On April 24, 2006, it was announced that KAZW would launch a CW affiliate on digital subchannel 9.2, with programming being provided by The CW Plus. However, the station, which did not have a digital signal, subsequently changed its plans and chose to completely replace Azteca América with The CW, citing better marketing potential. Mike Angelos, vice president of corporate communications for Pappas Telecasting, stated that while the Yakima Valley has a 40 percent Hispanic population, the numbers were not high enough to reach the level needed for Azteca América. The call letters were changed to KCWK in August 2006 to reflect the new affiliation.

On May 10, 2008, KCWK, along with 12 other Pappas stations, filed for Chapter 11 bankruptcy. On May 25, 2008, KCWK went off the air; four days later, the station's offices were found to be empty.

On July 18, 2008, KCWK reported to the Federal Communications Commission (FCC) that digital television equipment needed in time for the upcoming 2009 digital transition had not yet been obtained, as this could not be done without prior approval of the bankruptcy court. The station had applied to extend the digital construction permit necessary to retain the broadcast license, but due to both equipment failure and financial hardship, it was expected that the station's silent analog signal would not return.

KCWK was one of two Pappas stations required to both end analog broadcasting and install new equipment to begin digital transmission (a flash-cut) on the 2009 DTV deadline. As full-service stations established after digital companion channels were assigned to existing full-service broadcasters, KCWK and Pappas-owned WWAZ-TV in Fond du Lac, Wisconsin, had no existing digital transmitter facilities. KCWK remained silent, while Pappas negotiated several items with the FCC and ABC Owned Television Stations to allow WWAZ to return to the air eventually as WIWN while ABC's WLS-TV took its former digital channel slot to provide UHF digital television service to Chicago. All other full-service Pappas television stations had been simulcasting in both analog and digital formats long before the company entered Chapter 11 bankruptcy and therefore had sufficient equipment on hand to continue to broadcast their signals digitally in 2009.

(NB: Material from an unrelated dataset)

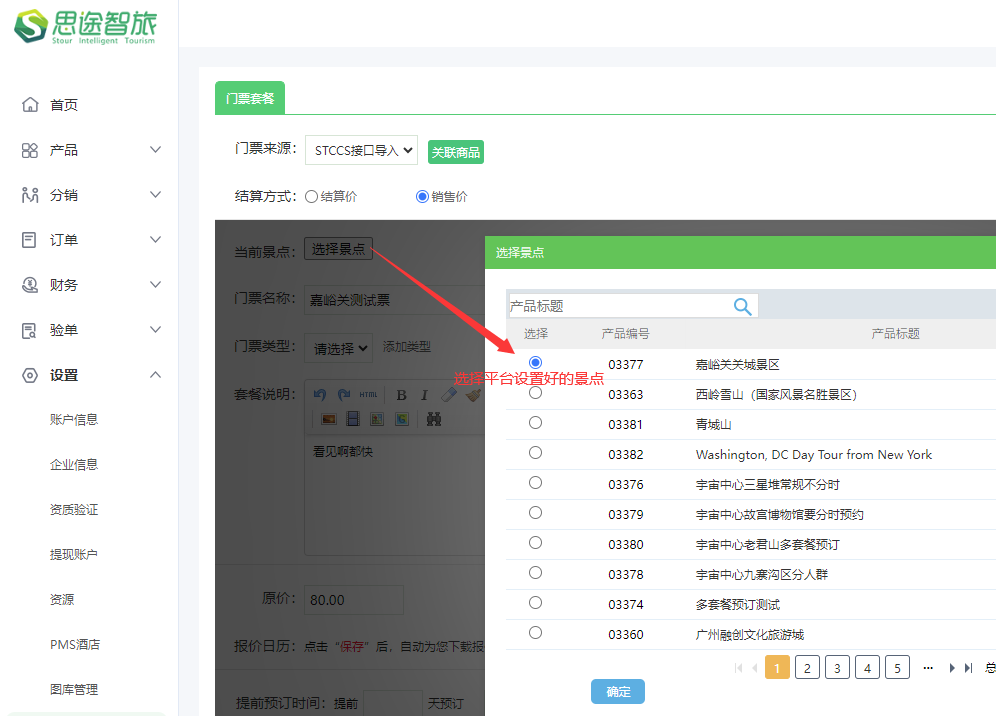Select radio for 广州融创文化旅游城
The height and width of the screenshot is (716, 996).
click(536, 633)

On January 16, 2009, it was announced that several Pappas stations, including the license for KCWK, would be sold to New World TV Group, after the sale received United States bankruptcy court approval. That February, Fisher Communications announced that their CBS affiliates KIMA-TV and KEPR-TV would each launch CW subchannels on March 31, 2009. The KCWK license was canceled by the FCC on June 2, 2009, and the KCWK-LP license was canceled on June 22, 2010.

==Digital television==
The station did not receive a companion channel for a digital television station, because it was granted an original construction permit after the FCC finalized the DTV allotment plan on April 21, 1997. Instead, KCWK would have been required to turn off its analog signal and turn on its digital signal (called a "flash-cut") on or before the 2009 end of the digital TV conversion period for full-service stations. As KCWK did not acquire its digital transmitter and antenna, it was unable to complete the mandatory digital transition and never resumed broadcasting.

Low-powered satellite KCWK-LP had voluntarily filed for a digital "-LD" license on channel 36. That application has since been deleted from the FCC database.